**How to complete this task**: Write the data out verbatim.

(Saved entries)

= = = = = = =

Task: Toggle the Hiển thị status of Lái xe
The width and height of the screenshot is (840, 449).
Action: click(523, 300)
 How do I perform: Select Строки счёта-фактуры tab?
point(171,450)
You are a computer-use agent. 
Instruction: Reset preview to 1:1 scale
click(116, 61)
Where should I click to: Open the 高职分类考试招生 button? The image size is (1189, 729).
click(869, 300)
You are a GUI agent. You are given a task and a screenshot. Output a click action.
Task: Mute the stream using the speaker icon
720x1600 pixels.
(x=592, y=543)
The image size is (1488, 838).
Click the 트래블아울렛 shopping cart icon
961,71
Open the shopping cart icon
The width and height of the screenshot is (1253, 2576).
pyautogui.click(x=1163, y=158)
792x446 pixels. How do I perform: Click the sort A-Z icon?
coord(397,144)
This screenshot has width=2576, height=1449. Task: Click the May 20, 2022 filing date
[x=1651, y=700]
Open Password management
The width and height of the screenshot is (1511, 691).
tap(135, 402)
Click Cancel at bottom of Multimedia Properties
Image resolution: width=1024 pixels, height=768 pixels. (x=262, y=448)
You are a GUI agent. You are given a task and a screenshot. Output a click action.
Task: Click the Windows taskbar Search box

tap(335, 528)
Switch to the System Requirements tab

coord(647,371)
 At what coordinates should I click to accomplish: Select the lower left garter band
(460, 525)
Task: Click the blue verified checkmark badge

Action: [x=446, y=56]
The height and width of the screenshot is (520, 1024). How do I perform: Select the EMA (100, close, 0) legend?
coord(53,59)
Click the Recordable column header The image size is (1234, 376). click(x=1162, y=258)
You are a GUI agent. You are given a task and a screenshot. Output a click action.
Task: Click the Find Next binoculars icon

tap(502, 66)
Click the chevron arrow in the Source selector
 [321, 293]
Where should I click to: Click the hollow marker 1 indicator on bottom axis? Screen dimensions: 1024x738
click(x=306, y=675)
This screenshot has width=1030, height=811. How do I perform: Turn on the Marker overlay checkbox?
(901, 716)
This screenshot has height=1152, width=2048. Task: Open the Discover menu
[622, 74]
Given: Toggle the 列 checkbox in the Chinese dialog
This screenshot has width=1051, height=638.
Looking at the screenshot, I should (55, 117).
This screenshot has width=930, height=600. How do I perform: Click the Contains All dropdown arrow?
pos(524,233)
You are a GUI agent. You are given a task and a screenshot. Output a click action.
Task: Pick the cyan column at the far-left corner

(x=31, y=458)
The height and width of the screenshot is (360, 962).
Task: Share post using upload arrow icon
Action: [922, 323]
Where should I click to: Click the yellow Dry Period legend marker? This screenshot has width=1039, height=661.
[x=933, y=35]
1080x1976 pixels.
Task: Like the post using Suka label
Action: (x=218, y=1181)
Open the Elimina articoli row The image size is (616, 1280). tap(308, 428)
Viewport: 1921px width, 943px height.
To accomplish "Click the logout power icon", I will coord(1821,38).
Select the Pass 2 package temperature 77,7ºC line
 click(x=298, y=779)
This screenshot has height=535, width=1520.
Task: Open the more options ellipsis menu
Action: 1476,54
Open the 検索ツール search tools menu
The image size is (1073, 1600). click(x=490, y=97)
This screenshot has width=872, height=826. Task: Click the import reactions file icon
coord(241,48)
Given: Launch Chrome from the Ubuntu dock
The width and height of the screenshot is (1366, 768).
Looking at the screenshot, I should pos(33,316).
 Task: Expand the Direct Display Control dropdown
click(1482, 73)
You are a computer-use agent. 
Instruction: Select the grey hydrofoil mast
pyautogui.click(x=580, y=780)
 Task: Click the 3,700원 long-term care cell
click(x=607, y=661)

= = = = = = =

**Output for this task**:
Task: Toggle the Hiển thị status of Lái xe
The width and height of the screenshot is (840, 449).
Action: click(523, 300)
 How do I perform: Select Строки счёта-фактуры tab?
point(171,450)
You are a computer-use agent. 
Instruction: Reset preview to 1:1 scale
click(116, 61)
Where should I click to: Open the 高职分类考试招生 button? The image size is (1189, 729).
click(869, 300)
You are a GUI agent. You are given a task and a screenshot. Output a click action.
Task: Mute the stream using the speaker icon
720x1600 pixels.
(x=592, y=543)
The image size is (1488, 838).
Click the 트래블아울렛 shopping cart icon
961,71
Open the shopping cart icon
The width and height of the screenshot is (1253, 2576).
pyautogui.click(x=1163, y=158)
792x446 pixels. How do I perform: Click the sort A-Z icon?
coord(397,144)
This screenshot has width=2576, height=1449. Task: Click the May 20, 2022 filing date
[x=1651, y=700]
Open Password management
The width and height of the screenshot is (1511, 691).
tap(135, 402)
Click Cancel at bottom of Multimedia Properties
Image resolution: width=1024 pixels, height=768 pixels. (x=262, y=448)
You are a GUI agent. You are given a task and a screenshot. Output a click action.
Task: Click the Windows taskbar Search box

tap(335, 528)
Switch to the System Requirements tab

coord(647,371)
 At what coordinates should I click to accomplish: Select the lower left garter band
(460, 525)
Task: Click the blue verified checkmark badge

Action: [x=446, y=56]
The height and width of the screenshot is (520, 1024). How do I perform: Select the EMA (100, close, 0) legend?
coord(53,59)
Click the Recordable column header The image size is (1234, 376). click(x=1162, y=258)
You are a GUI agent. You are given a task and a screenshot. Output a click action.
Task: Click the Find Next binoculars icon

tap(502, 66)
Click the chevron arrow in the Source selector
 [321, 293]
Where should I click to: Click the hollow marker 1 indicator on bottom axis? Screen dimensions: 1024x738
click(x=306, y=675)
This screenshot has width=1030, height=811. How do I perform: Turn on the Marker overlay checkbox?
(901, 716)
This screenshot has height=1152, width=2048. Task: Open the Discover menu
[622, 74]
Given: Toggle the 列 checkbox in the Chinese dialog
This screenshot has width=1051, height=638.
Looking at the screenshot, I should (55, 117).
This screenshot has width=930, height=600. How do I perform: Click the Contains All dropdown arrow?
pos(524,233)
You are a GUI agent. You are given a task and a screenshot. Output a click action.
Task: Pick the cyan column at the far-left corner

(x=31, y=458)
The height and width of the screenshot is (360, 962).
Task: Share post using upload arrow icon
Action: [922, 323]
Where should I click to: Click the yellow Dry Period legend marker? This screenshot has width=1039, height=661.
[x=933, y=35]
1080x1976 pixels.
Task: Like the post using Suka label
Action: (x=218, y=1181)
Open the Elimina articoli row The image size is (616, 1280). tap(308, 428)
Viewport: 1921px width, 943px height.
To accomplish "Click the logout power icon", I will coord(1821,38).
Select the Pass 2 package temperature 77,7ºC line
 click(x=298, y=779)
This screenshot has height=535, width=1520.
Task: Open the more options ellipsis menu
Action: 1476,54
Open the 検索ツール search tools menu
The image size is (1073, 1600). click(x=490, y=97)
This screenshot has width=872, height=826. Task: Click the import reactions file icon
coord(241,48)
Given: Launch Chrome from the Ubuntu dock
The width and height of the screenshot is (1366, 768).
Looking at the screenshot, I should pos(33,316).
 Task: Expand the Direct Display Control dropdown
click(1482, 73)
You are a computer-use agent. 
Instruction: Select the grey hydrofoil mast
pyautogui.click(x=580, y=780)
 Task: Click the 3,700원 long-term care cell
click(x=607, y=661)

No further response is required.